Text Analytics I HWS 23/24

# Home Assignment 4 (38pts)

**There is a shortcut to get the 17pts from Task 2 without implementing Task 1, see Task 2e)**


Submit your solution via Ilias until 23.59h on Friday, November 24th. Late submissions are **not possible**.

Submit your solutions in teams of 3-4 students. Unless explicitly agreed otherwise in advance, **submissions from teams with more or less members will NOT be graded**.
List all members of the team with their student ID in the cell below, and submit only one notebook per team. Only submit a notebook, do not submit the dataset(s) you used. Also, do NOT compress/zip your submission!

You may use the code from the exercises and basic functionalities that are explained in official documentation of Python packages without citing, __all other sources must be cited__. In case of plagiarism (copying solutions from other teams or from the internet) ALL team members may be expelled from the course without warning.

#### General guidelines:
* Make sure that your code is executable, any task for which the code does not directly run on our machine will be graded with 0 points.
* If you use packages that are not available on the default or conda-forge channel, list them below. Also add a link to installation instructions. 
* Ensure that the notebook does not rely on the current notebook or system state!
  * Use `Kernel --> Restart & Run All` to see if you are using any definitions, variables etc. that 
    are not in scope anymore.
  * Do not rename any of the datasets you use, and load it from the same directory that your ipynb-notebook is located in, i.e., your working directory.
* Make sure you clean up your code before submission, e.g., properly align your code, and delete every line of code that you do not need anymore, even if you may have experimented with it. Minimize usage of global variables. Avoid reusing variable names multiple times!
* Ensure your code/notebook terminates in reasonable time.
* Feel free to use comments in the code. While we do not require them to get full marks, they may help us in case your code has minor errors.
* For questions that require a textual answer, please do not write the answer as a comment in a code cell, but in a Markdown cell below the code. Always remember to provide sufficient justification for all answers.
* You may create as many additional cells as you want, just make sure that the solutions to the individual tasks can be found near the corresponding assignment.
* If you have any general question regarding the understanding of some task, do not hesitate to post in the student forum in Ilias, so we can clear up such questions for all students in the course.

In [1]:
# studentIDs of all team members
team_members = [12345,67899,880800,234242]

Additional packages (if any):
 - Example: `powerlaw`, https://github.com/jeffalstott/powerlaw

In [2]:
from typing import List, Union, Dict, Set, Tuple
from numpy.typing import NDArray
import numpy as np
from nltk.tokenize import word_tokenize

### Task 1: Term Frequency - Inverse Document Frequency (21 pts)

In this task we want to use the term frequency - inverse document frequency (tf-idf) weighting method to compare documents with each other and to queries. In the end, we will apply our method to a subset of wikipedia pages (more specifically: only the introduction sections) that are linked to from the English Wikipedia page of Mannheim.

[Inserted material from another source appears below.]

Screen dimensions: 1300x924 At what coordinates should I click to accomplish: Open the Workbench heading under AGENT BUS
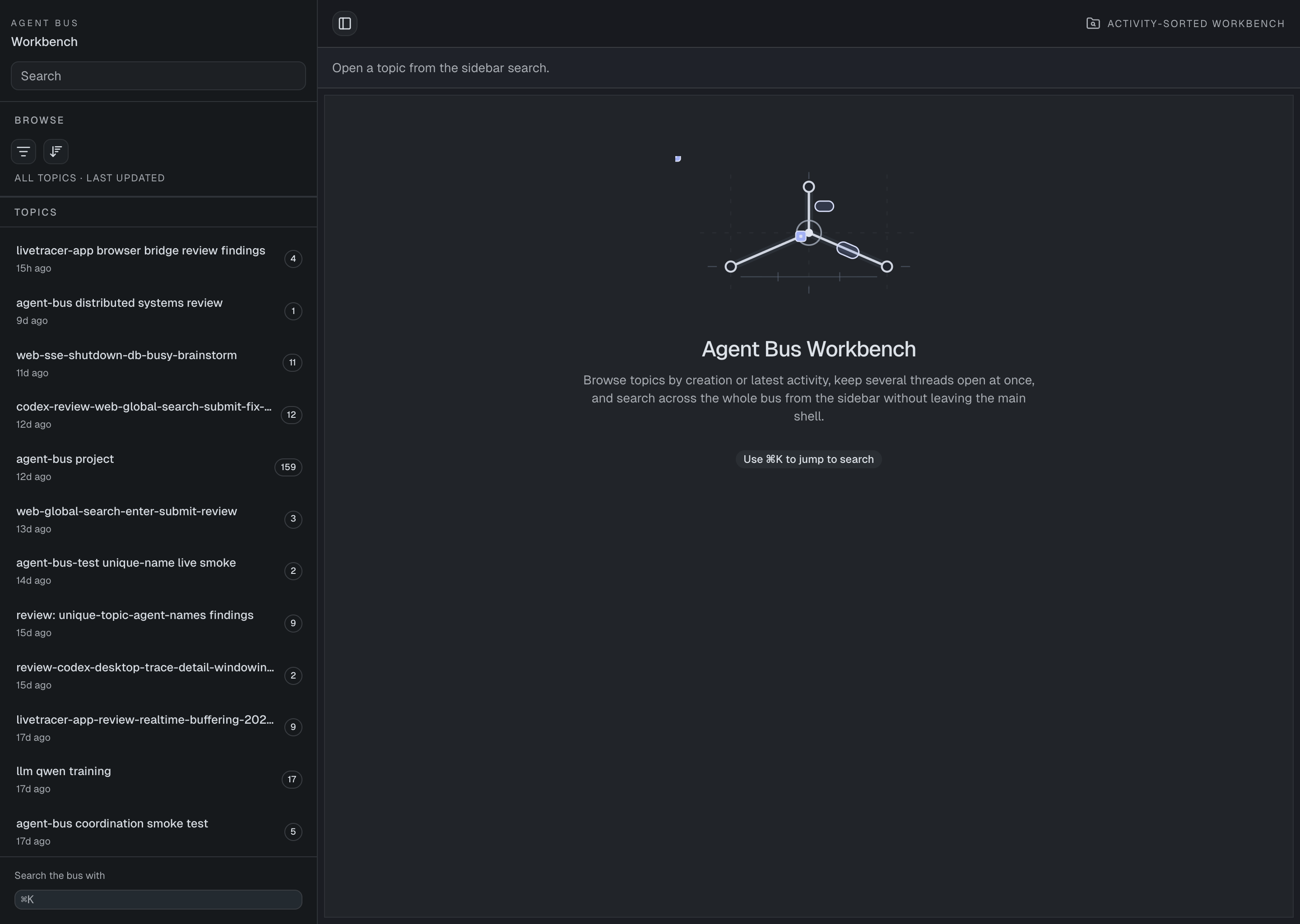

In case you need to tokenize any sentences in the following tasks, please use a tokenizer from NLTK and not the ``string.split`` function.

__a)__ To test your implementation throughout this task, you are given the example from exercise 8. Start by implementing a function ``process_docs`` that takes the provided dictionary of documents and returns the following data structures. __(4 pts)__

- ``word2index``: a dictionary that maps each word that appears in any document to a unique integer identifier starting at 0 
- ``doc2index``: a dictionary that maps each document name (here given as the dictionary keys) to a unique integer identifier starting at 0
- ``index2doc``: a dictionary that maps each document identifier to the corresponding document name (reverse to ``doc2index``)
- ``doc_word_vectors``: a dictionary that maps each document name to a list of word ids that indicate which words appeared in the document in their order of appearance. Words that appear multiple times must also be included multiple times.

In [3]:
# example from exercise 8
d1 = "cold beer beach"
d2 = "ice cream beer beer"
d3 = "beach cold ice cream"
d4 = "cold beer frozen yogurt frozen beer"
d5 = "frozen ice ice beer ice cream"
d6 = "yogurt ice cream ice cream"

docs = {"d1": d1, "d2": d2, "d3": d3, "d4": d4, "d5": d5, "d6": d6}

In [4]:
def process_docs(docs: Dict[str, str]) -> (Dict[str, int], Dict[str, int], Dict[int, str], Dict[str, List[int]]):
    """
    :params docs: dict that maps each document name to the document content
    :returns:
        - word2index: dict that maps each word to a unique id
        - doc2index: dict that maps each document name to a unique id
        - index2doc: dict that maps ids to their associated document name
        - doc_word_vectors: dict that maps each document name to a list of word ids that appear in it
    """
    word2index = {}
    doc2index = {}
    index2doc = {}
    doc_word_vectors = {}

    word_index = 0
    doc_index = 0

    for doc_name, doc_content in docs.items():
        # Tokenize the document content using NLTK tokenizer
        tokens = word_tokenize(doc_content.lower())  # Convert to lowercase for consistency

        doc_word_vectors[doc_name] = []

        for token in tokens:
            if token not in word2index:
                word2index[token] = word_index
                word_index += 1

            doc_word_vectors[doc_name].append(word2index[token])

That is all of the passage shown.